Che cosa è cambiato a riguardo dell'intervento di protesi bilaterle di anca?

La protesi bilaterale di anca: perché non è più un lungo processo

La protesi bilaterale di anca è l’unico trattamento definitivo per l'artrosi dell’anca, malattia invalidante chiamata coxartrosi che, purtroppo,può essere bilarale e di equivalente gravità per le due articolazioni.

Il meccanismo patologico della coxartrosi consiste in una scomparsa più o meno rapida della cartilagine coxo-femorale: si tratta di una malattia dolorosa ma, sopratutto, invalidante, per la progressiva riduzione della mobilità articolare e la conseguente limitazione dell’autonomia funzionale.

All’inizio lo scompenso dell’anca colpita si traduce con la ricerca di posizione antalgiche, poste a diminuire l’uso o il carico sull’anca danneggiata; ma, questa situazione, provoca sofferenza sulle "articolazioni satellite", come il ginocchio e il rachide lombare.

L’origine della coxartrosi è molto spesso un difetto meccanico dell’articolazione coxo-femorale, come:

  • una copertura acetabolare insufficiente nelle displasie o lussazioni congenite;
  • uno scivolamento della testa femorale nei postumi di epifisiolisi
  • o uno conflitto femoro-acetabolare (impigment) con effetto came o pinza.

La cartilagine, di suo, è poco vascolarizzata e incapace di cicatrizzare o di procedere alla sua rigenerazione: una volta iniziato, il fenomeno distruttivo va avanti, con una sua velocità propria e... non si ferma.

I diversi trattamenti conservativi (come gli integratori per nutrire la cartilagine, gli antinfiammatori per diminuire il dolore, le infiltrazioni intra articolari per “ungere” l’articolazione), rimangono delle cure "di attesa" e di comfort.

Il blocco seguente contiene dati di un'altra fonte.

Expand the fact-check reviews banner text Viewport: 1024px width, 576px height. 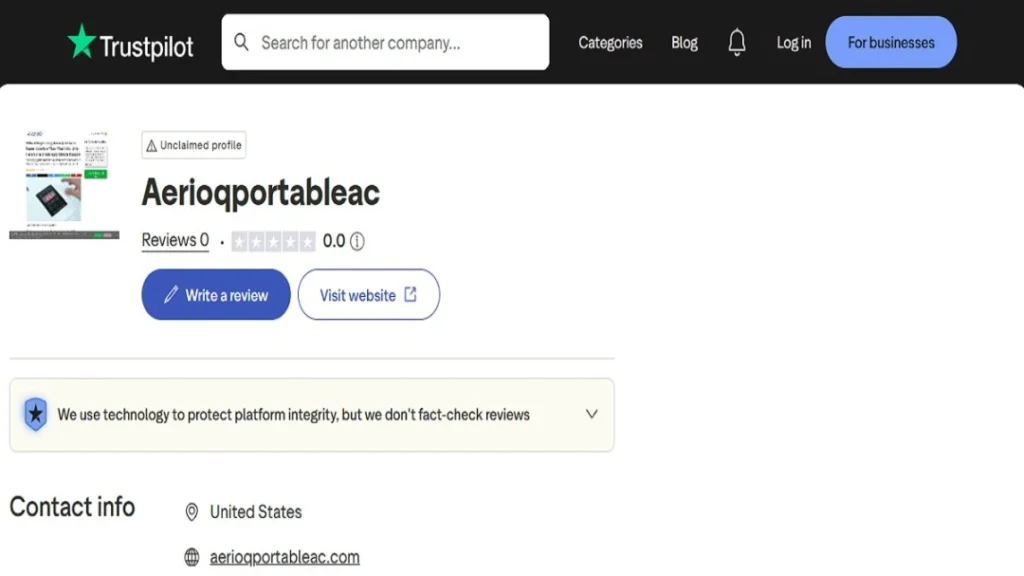point(293,415)
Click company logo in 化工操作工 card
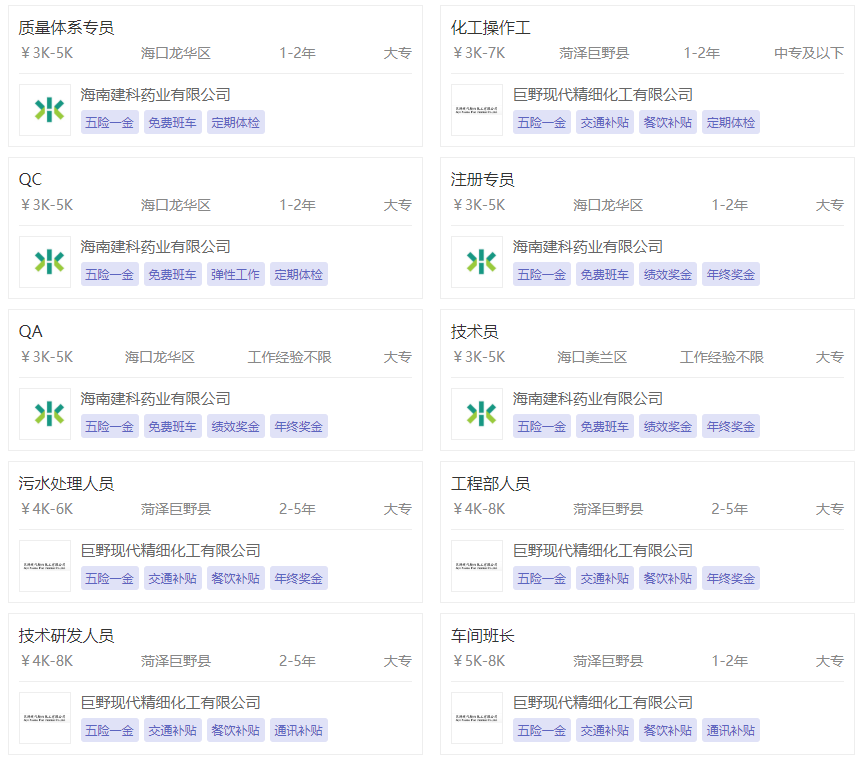 pos(477,110)
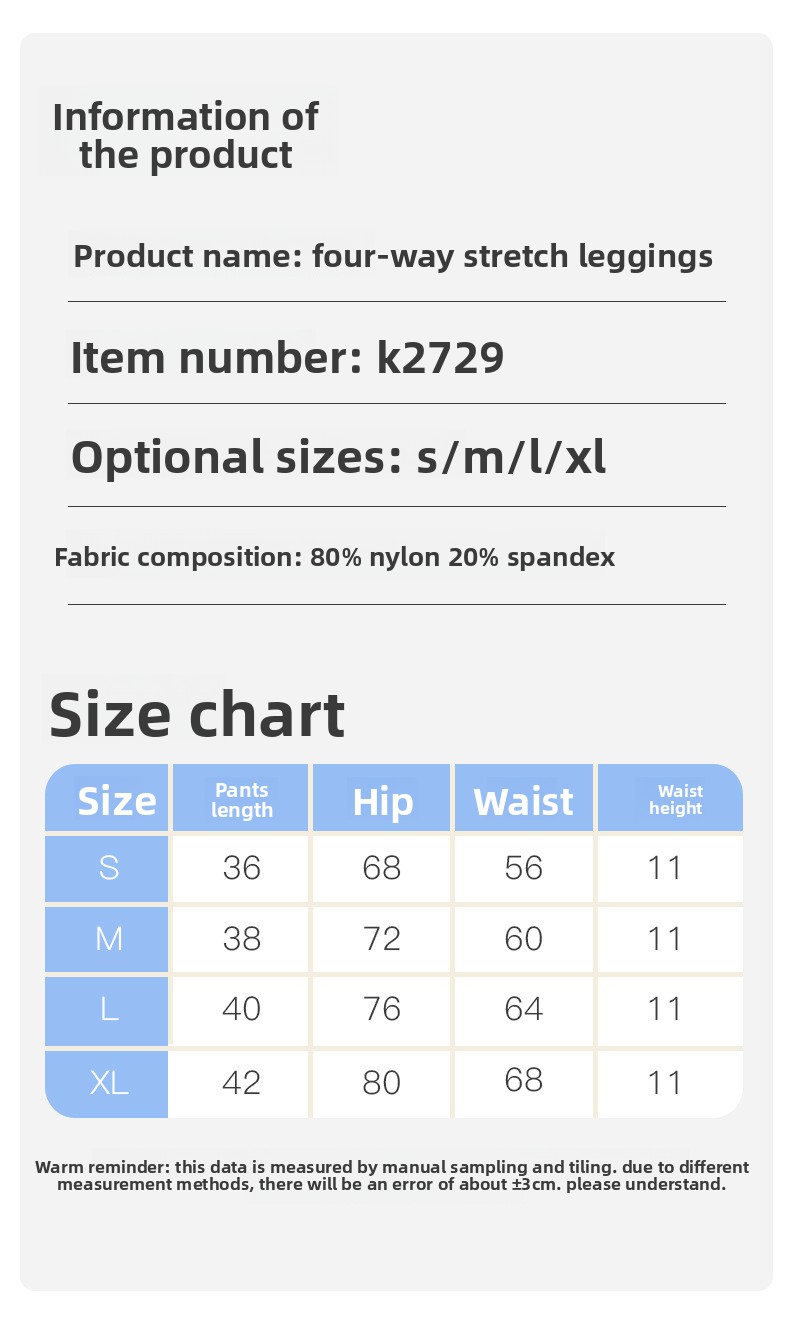
Task: Click waist value 64 in the L row
Action: pyautogui.click(x=523, y=1009)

La chirurgia non deve essere obbligatoriamente procrastinata, ma decisa al momento giusto, quando l’autonomia funzionale si riduce. Meta-studi americani hanno dimostrato rimandare la chirurgia dell’artrosi conduce ad una diminuzione del possibile risultato ed è responsabile di un costo aggiuntivo per il SSN.1-2

Il principio dell’artroprotesi coxo-femorale è di sostituire l’articolazione nativa danneggiata con una sintetica, migliorando - se possibile - i difetti responsabili della malattia (anomalie di rotazione/ inclinazione o difetti di copertura, dismetria degli arti inferiori).

Nella grande maggioranza dei casi, si tratta di artroprotesi totale; le protesi dette "endoprotesi" (che non rivestono la parte cotiloidea dell’articolazione) sono infatti riservate alle fratture del collo femorale del soggetto anziano.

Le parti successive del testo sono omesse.